Le sens de notre politique est pour moi très clair : s’il y a un devoir de mémoire, c’est parce qu’il est nécessaire de s’armer collectivement contre les injustices présentes et à venir. Cela implique pour ma part une nécessaire « mise à distance » du passé {j’emprunte ce terme au sociologue Michel GIRAUD) qui passe par le travail des historiens, sans cesse renouvelé, ou parfois des artistes, avec le soucis constant d’éviter tout amalgame ou raccourcis faciles.
Aussi, si la signalétique historique à Nantes doit sans doute encore progresser, il ne me semble pas que débaptiser certaines rues soit une réponse appropriée. Il me semble au contraire que ces rues doivent garder leur nom comme la marque d’un passé historique, aussi sombre soit-il, qui doit être accepté, révélé et expliqué, pour que les générations futures apprécient à sa juste mesure le chemin parcouru et portent à leur tour témoignage de l’horreur que représentent toutes les formes d’esclavage.
A cet effet j’entends mettre en place dans la Ville, autour du Mémorial des abolitions, une signalétique historique sur les principaux lieux emblématiques du passé négrier mais aussi dans les rues qui rappellent par leurs noms ce sombre « commerce », pour construire ainsi un véritable parcours urbain autour des traces multiples de l’histoire négrière à Nantes.
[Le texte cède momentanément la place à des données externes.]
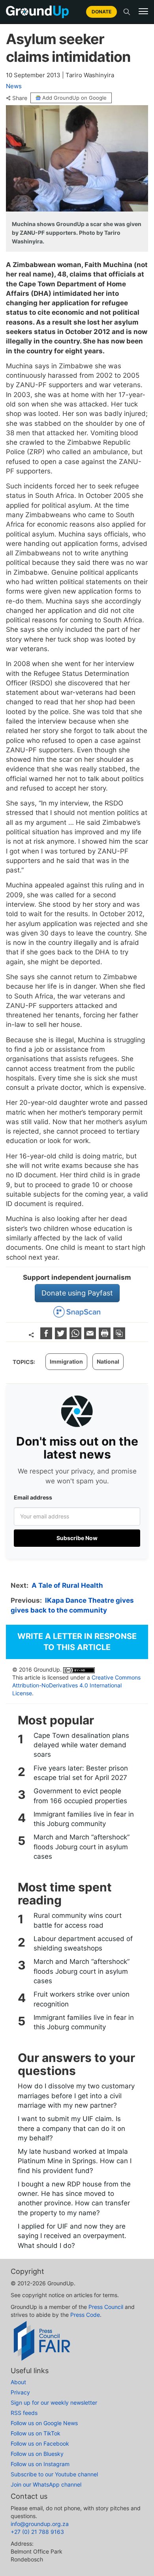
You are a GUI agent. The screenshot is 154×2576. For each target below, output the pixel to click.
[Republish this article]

La seule réponse qui vaille pour moi passe par un dialogue sans cesse réinventé entre la société civile, les élus et les chercheurs, l’essentiel étant pour chacun d’entre nous, comme le rappelait Frantz FANON, de ne pas être « esclave de l’esclavage » et de ne pas perdre de vue le sens fondamental du « devoir de mémoire », ou devrais-je dire du « devoir d’histoire » : forger les bases d’une société où chacun peut entrer en relation avec l’autre avec l’assurance d’un enrichissement mutuel et d’un égal respect.
Je vous prie d’agréer, Monsieur le Président, l’expression de ma considération distinguée.